One can’t leave without seeing the stunning and sombre American cemetery of over 9,000 soldiers. This graveyard is perched above the cliff on Omaha beach – the very one that the American troops had great difficulty in overcoming, due to the lack of cover below and the conditions including strong currents. The 172-acre plot not only has the graves, but ‘The Garden of the Missing’ and a monument to those whose bodies were never found and an amazing visitors centre that covers the assault on this beach, as well as life for French people in occupied Nazi territory. On the ceiling of one of the monuments, in a strange parallel to Michelangelo’s Sistine Chapel, angels are seen holding and supporting white Anglo Saxon looking Americans on the landing beaches – unnervingly, depicting some sort of holy crusade, which of course has been the battle cry of American invasions since then. And before you start to think its D-Day Disney, one is left under no illusion that it is a place where the war dead are buried and respected. You won’t find coffee shops and gift stores here. Half a mile away is ‘Operation Overlord’ museum with actual American war tanks and German military ground defensives. There is always of course danger of museum fatigue, but take a few days in Normandy and decide what you want to see. On a beautiful summer’s evening, walk the white sandy beaches and soak up the warm breeze, in what seems a million light years from the horrors that these shores once had to endure.

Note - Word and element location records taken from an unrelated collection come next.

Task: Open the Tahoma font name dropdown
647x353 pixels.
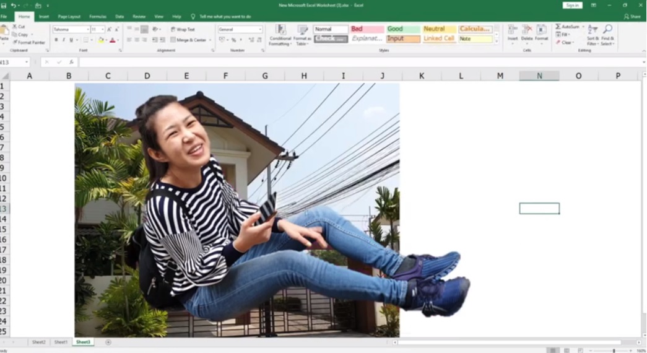Action: (87, 29)
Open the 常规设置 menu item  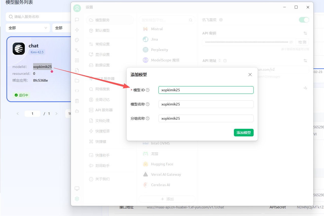[102, 44]
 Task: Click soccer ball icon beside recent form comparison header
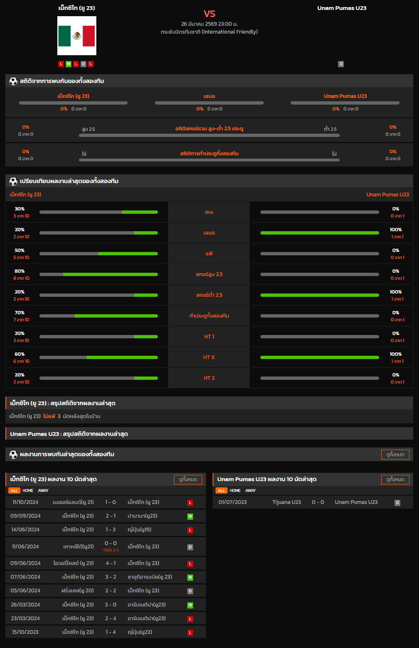tap(13, 181)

Closer to home the West Cork History Festival enters its third year with a plethora of national, international and local historians on the menu. The event takes place from August 8-11. The festival will host some big names like Dan Mulhall, Irish ambassador to the United States, novelist and screenwriter, Daisy Goodwin and former Taoiseach John Bruton. Some local historians include the likes of Gerald O’Brien and William Casey. As well as lectures, there will be a film screening, field trips, a history themed disco, music inspired by the works of Canon James Goodman, involving the likes of Clonakilty’s own Justin Grounds, and of course plenty of good West Cork food to eat on site. 

To end, let me quote President Franklin D. Roosevelt commenting on Americas participation on D-Day – ‘They fight not for lust of conquest. They fight to end conquest. They fight to liberate.’  Alas, If was only thus today.